### What the task asks:
Repeat word for word the part of the aggrecan passage below that starts at the words "Aggrecan Globular Domains-- Members" and ends after "of G1/G3-containing proteins.".

### Source text:

Secreted proteins with multiple globular domains, e.g. members of the aggrecan family, would be expected to undergo chaperone-mediated surveillance in the ER lumen. It is difficult to visualize, however, how multidomain surveillance might be orchestrated and regulated for an individual molecule. Various possibilities include separate chaperones for each globular domain (1) and/or "intramolecular" chaperones (12).

The experimental results in this study confirm earlier work that proteins bearing domain G3 are secreted more rapidly than those containing domain G1 (9). Interestingly, a G1 plus G3-containing protein is secreted at a rate intermediate between a protein bearing G1 alone and one bearing G3 alone. These observations suggest that G3 facilitates secretion of G1 and, consequently, of aggrecan core protein itself.

Aggrecan Globular Domains-- Members of the aggrecan family contain G1 at the N-terminal flank of the GAG consensus sites and G3 at their C-terminal flank. Reversing these orientations decreases the secretory rate of G1 protein but does not affect the G3 protein secretory rate, suggesting that both individual globular conformation and globular location are important determinants contributing to intracellular passage of G1/G3-containing proteins.

### Material supplied:

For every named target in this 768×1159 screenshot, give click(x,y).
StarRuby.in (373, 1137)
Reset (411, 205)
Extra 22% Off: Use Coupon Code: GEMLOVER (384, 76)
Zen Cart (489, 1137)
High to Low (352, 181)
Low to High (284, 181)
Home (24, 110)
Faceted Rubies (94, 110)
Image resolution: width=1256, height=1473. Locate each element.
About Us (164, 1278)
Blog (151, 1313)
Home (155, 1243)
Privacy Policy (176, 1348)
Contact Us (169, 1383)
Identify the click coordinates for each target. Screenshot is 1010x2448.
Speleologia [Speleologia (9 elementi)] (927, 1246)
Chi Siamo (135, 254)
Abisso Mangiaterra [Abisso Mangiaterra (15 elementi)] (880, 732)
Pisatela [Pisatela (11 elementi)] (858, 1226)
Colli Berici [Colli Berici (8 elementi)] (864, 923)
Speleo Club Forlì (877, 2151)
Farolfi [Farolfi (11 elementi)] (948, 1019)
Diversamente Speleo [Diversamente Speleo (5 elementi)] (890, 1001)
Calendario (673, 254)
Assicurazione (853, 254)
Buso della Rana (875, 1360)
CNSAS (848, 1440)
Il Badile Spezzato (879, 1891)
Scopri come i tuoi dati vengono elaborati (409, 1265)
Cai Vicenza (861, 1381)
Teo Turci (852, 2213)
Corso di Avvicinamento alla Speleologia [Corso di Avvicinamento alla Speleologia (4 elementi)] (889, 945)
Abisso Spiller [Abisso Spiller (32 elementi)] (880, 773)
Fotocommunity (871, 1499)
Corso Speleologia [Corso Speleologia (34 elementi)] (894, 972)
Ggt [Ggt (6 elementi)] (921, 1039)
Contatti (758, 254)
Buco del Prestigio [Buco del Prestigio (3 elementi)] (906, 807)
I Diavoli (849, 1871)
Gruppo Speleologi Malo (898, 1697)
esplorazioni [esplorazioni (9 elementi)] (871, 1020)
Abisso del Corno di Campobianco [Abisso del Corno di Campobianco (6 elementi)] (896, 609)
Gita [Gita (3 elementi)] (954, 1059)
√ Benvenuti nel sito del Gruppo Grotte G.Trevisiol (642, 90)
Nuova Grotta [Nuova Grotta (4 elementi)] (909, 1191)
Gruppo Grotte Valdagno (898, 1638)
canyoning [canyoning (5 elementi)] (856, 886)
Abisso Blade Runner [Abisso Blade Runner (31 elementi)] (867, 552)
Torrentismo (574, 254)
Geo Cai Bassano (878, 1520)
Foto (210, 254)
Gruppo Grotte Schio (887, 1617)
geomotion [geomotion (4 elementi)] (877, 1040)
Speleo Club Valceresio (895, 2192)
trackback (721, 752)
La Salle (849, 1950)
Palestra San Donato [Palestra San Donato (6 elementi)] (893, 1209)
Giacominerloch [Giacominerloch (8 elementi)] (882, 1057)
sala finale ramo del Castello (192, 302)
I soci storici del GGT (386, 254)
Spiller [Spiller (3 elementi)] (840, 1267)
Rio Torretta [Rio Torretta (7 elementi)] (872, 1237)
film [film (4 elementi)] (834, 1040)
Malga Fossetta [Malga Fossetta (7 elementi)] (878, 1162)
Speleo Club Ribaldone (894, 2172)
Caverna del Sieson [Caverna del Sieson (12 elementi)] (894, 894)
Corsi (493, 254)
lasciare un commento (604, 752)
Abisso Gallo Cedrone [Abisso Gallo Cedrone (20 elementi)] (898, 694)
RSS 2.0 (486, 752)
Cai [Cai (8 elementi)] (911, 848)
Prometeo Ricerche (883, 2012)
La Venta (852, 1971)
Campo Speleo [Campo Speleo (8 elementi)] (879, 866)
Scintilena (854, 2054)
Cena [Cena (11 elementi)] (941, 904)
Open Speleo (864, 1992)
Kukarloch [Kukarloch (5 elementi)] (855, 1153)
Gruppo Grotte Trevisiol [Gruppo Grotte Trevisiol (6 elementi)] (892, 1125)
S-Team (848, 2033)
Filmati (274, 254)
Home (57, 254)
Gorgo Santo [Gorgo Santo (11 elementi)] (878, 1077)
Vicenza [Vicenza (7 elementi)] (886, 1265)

### Answer box:
Aggrecan Globular Domains-- Members of the aggrecan family contain G1 at the N-terminal flank of the GAG consensus sites and G3 at their C-terminal flank. Reversing these orientations decreases the secretory rate of G1 protein but does not affect the G3 protein secretory rate, suggesting that both individual globular conformation and globular location are important determinants contributing to intracellular passage of G1/G3-containing proteins.